La mémoire de nos ordinateurs pourrait passer à la vitesse lumière

GST au microscope.GST au microscope.À l’Université d’Oxford, on a trouvé le moyen de supprimer le goulet d’étranglement situé entre la mémoire et le processeur, cause des ralentissements de nos ordinateurs, smartphones ou tablettes.

La solution est simple : on ne corrige plus, on n’améliore plus, on change de technique. Aujourd’hui encore, des impulsions électriques régissent des successions de 0 et de 1, langage primaire de l’informatique. Sous la houlette du professeur Harish Bhaskaran, les chercheurs d’Oxford ont mis au point un nouveau procédé basé sur la lumière et aux applications démultipliées.

Le photon, plus discipliné que l'électron

Comme nous l’enseignent les lois de la physique, un photon est une particule lumineuse disciplinée qui file à la vitesse de la lumière sans anicroche. Ce n’est pas le cas des électrons qui se bousculent et se ralentissent. Un problème se présentait jusqu’alors. La mémoire photonique est volatile, contrairement à la mémoire électronique. C’est là qu’interviennent les cerveaux des chercheurs d’Oxford.

Au lieu d’utiliser du silicium, ils se sont tournés vers le GST (Germanium, Antimoine, Tellure), matériau utilisé dans la conception des disques réinscriptibles. Il présente l’avantage de pouvoir se déformer aussi bien par l’action de photons que d’électrons. De plus, le GST est capable de tenir son état durant des dizaines d’années.

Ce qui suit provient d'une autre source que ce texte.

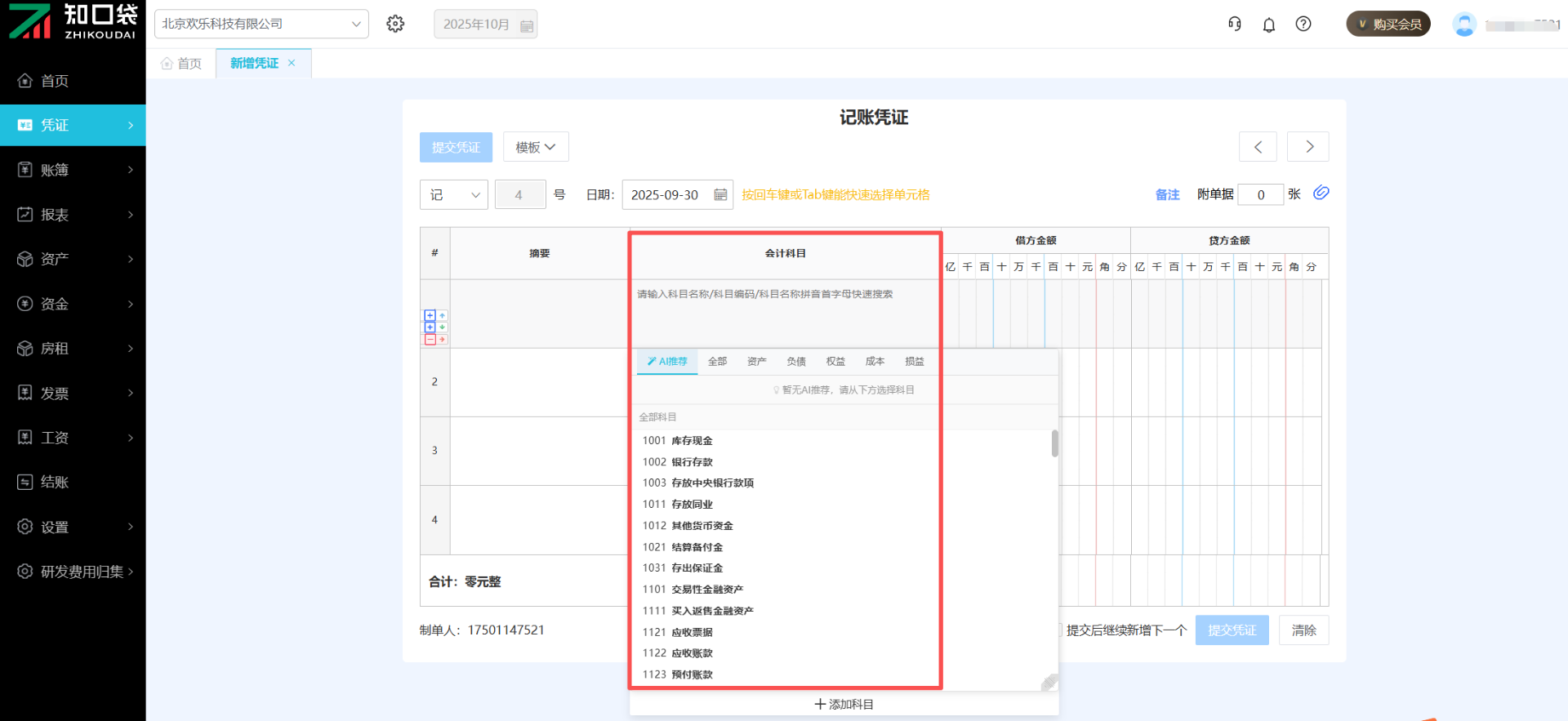Insert row above with blue plus-up icon

[430, 315]
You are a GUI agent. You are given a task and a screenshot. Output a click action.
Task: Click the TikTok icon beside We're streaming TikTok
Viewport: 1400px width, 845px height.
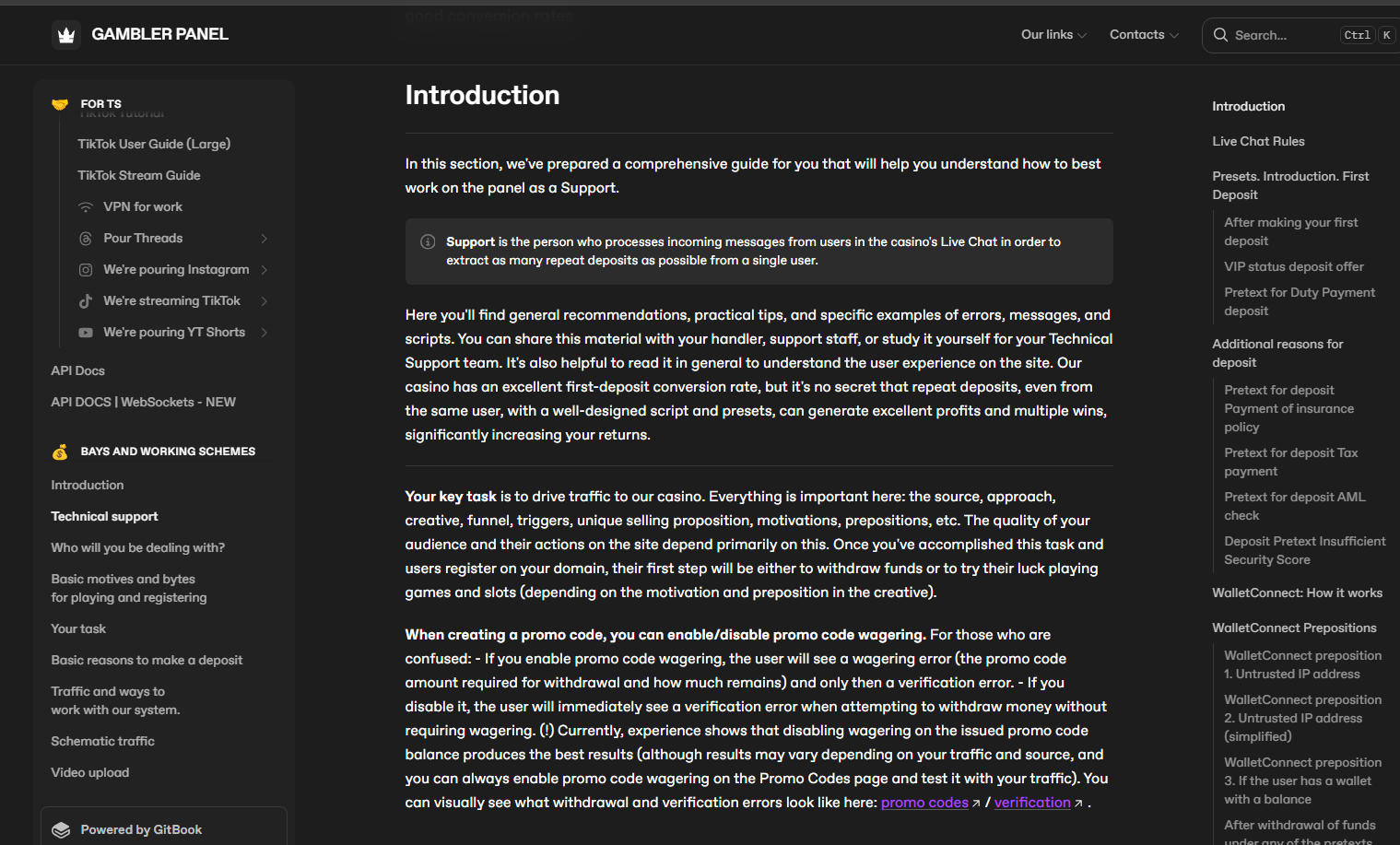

Des calculs dans la mémoire

Mais les chercheurs ne s’arrêtent pas là. Au cours de leurs travaux, ils se sont également aperçus qu’il était possible de lire et d’écrire simultanément sur du GST en y envoyant des longueurs d’onde différentes. Dernier point et non des moindres, il serait aussi possible d’effectuer des calculs à l’intérieur même de la mémoire, et ainsi de soulager le processeur. Pour ce faire, il suffirait de faire varier l’intensité des impulsions photoniques lors du bombardement du GST. Le matériau pourrait ainsi atteindre de multiples déformations intermédiaires. Reste désormais à inscrire cette nouvelle technologie dans l’informatique quotidienne et adapter cette structure lumineuse aux systèmes électroniques afin d’obtenir une parfaite compatibilité.